**Task description:** What is wanted is the line holding "Hand Off Door Opener (501, 2097)" and every later line through the end of the entries, set down exactly.

--- START ---

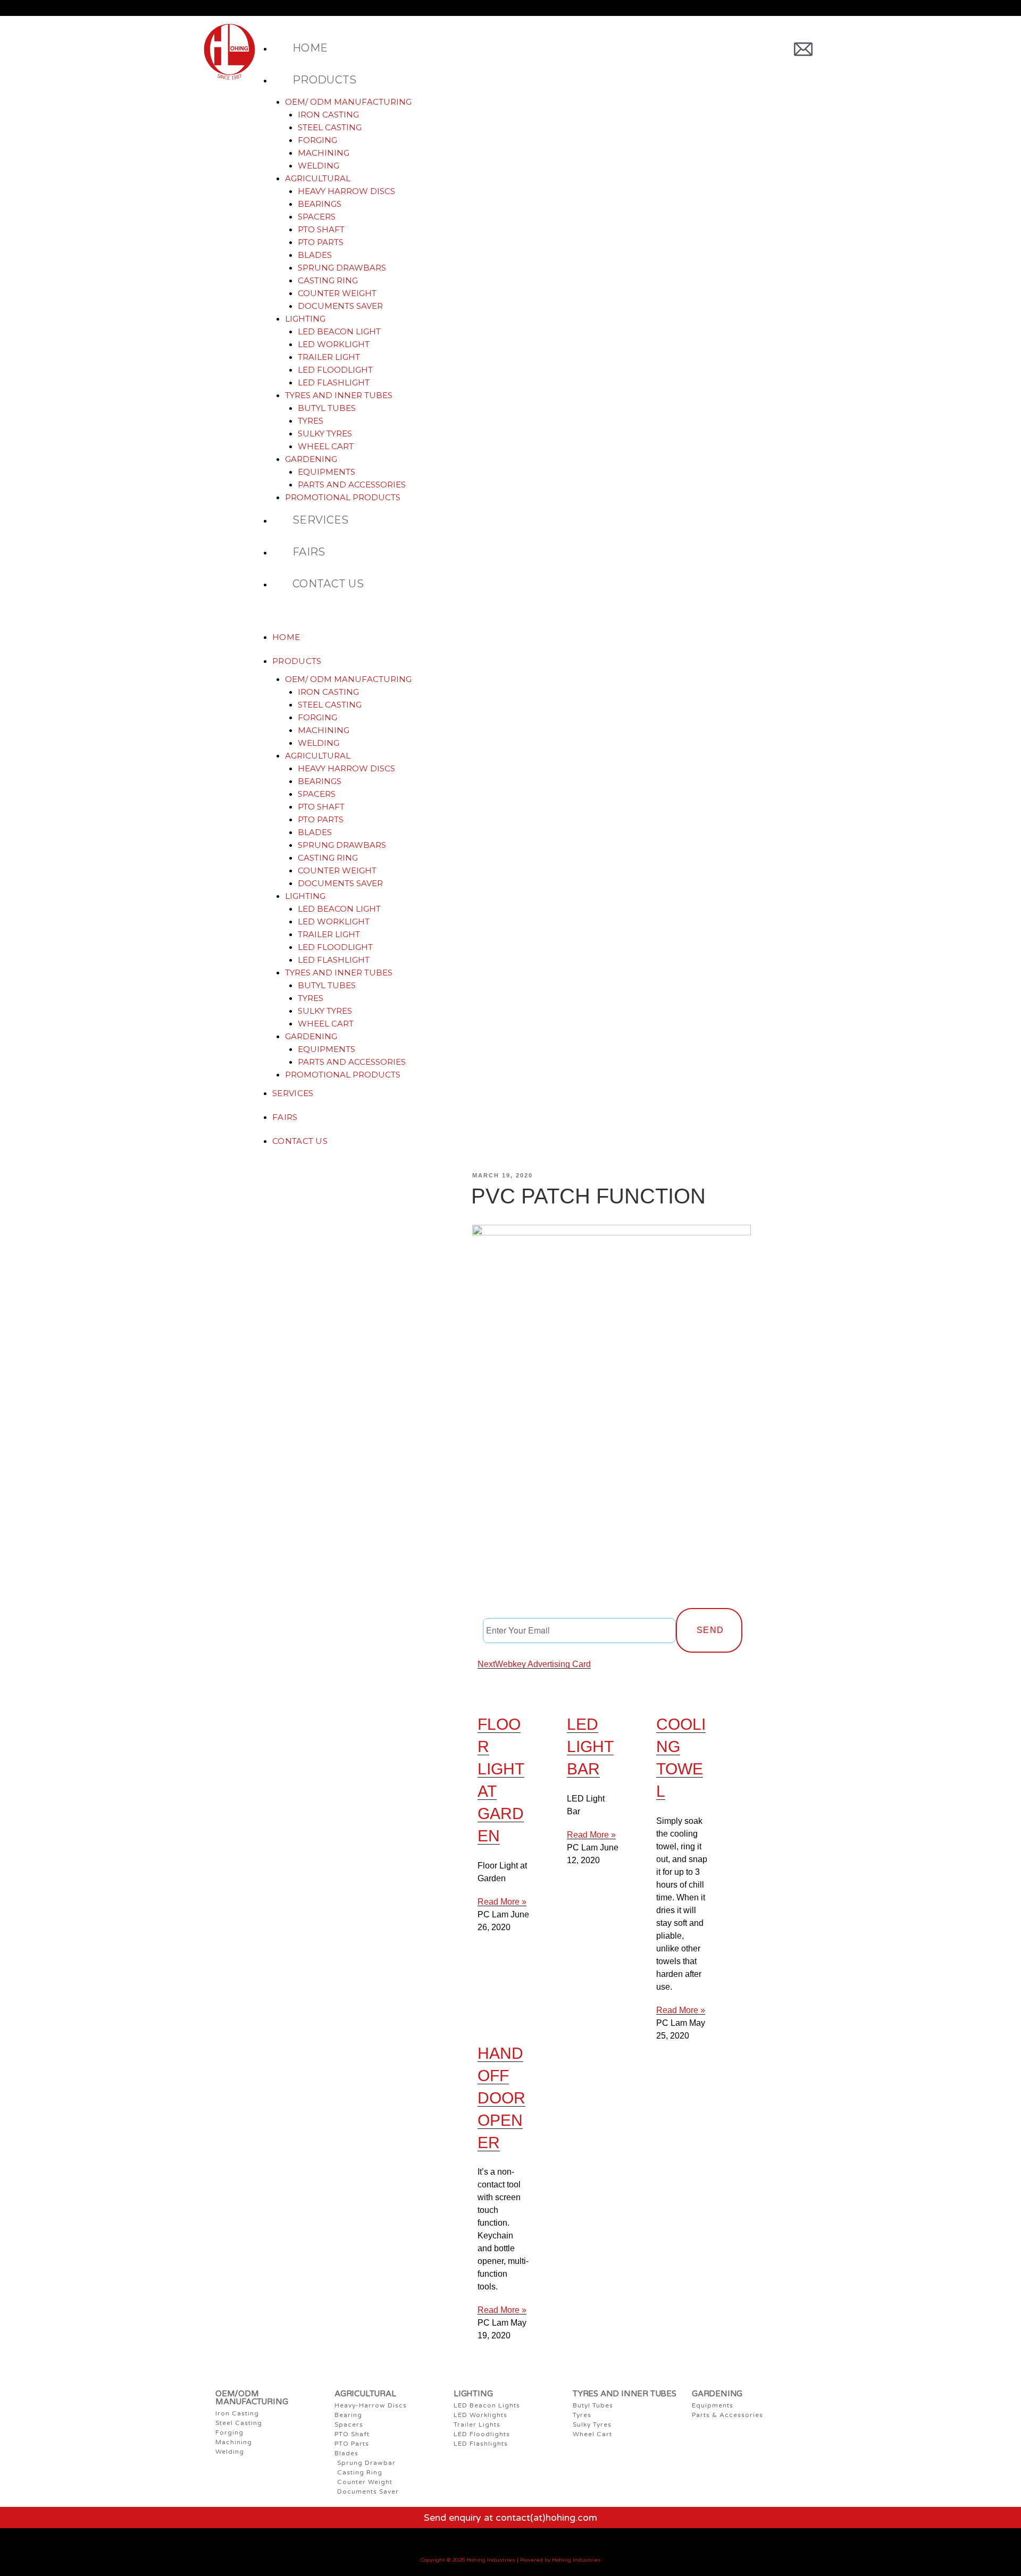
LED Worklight (334, 344)
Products (324, 79)
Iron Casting (328, 115)
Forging (317, 140)
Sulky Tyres (325, 433)
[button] (522, 618)
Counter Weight (337, 293)
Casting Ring (328, 280)
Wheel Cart (326, 446)
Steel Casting (330, 127)
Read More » (502, 1901)
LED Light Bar (590, 1746)
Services (320, 519)
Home (310, 47)
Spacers (317, 217)
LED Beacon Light (339, 331)
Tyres (310, 421)
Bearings (319, 204)
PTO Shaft (321, 229)
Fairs (308, 551)
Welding (318, 166)
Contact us (328, 583)
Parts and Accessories (352, 484)
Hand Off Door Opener (501, 2097)
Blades (315, 255)
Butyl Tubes (327, 408)
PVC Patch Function (588, 1196)
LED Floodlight (335, 370)
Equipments (326, 472)
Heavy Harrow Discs (346, 191)
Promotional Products (342, 497)
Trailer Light (329, 357)
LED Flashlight (334, 382)
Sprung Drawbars (342, 268)
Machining (323, 153)
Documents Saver (340, 306)
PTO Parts (321, 242)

--- END ---

**Worked solution:**
Hand Off Door Opener (501, 2097)
Blades (315, 255)
Butyl Tubes (327, 408)
PVC Patch Function (588, 1196)
LED Floodlight (335, 370)
Equipments (326, 472)
Heavy Harrow Discs (346, 191)
Promotional Products (342, 497)
Trailer Light (329, 357)
LED Flashlight (334, 382)
Sprung Drawbars (342, 268)
Machining (323, 153)
Documents Saver (340, 306)
PTO Parts (321, 242)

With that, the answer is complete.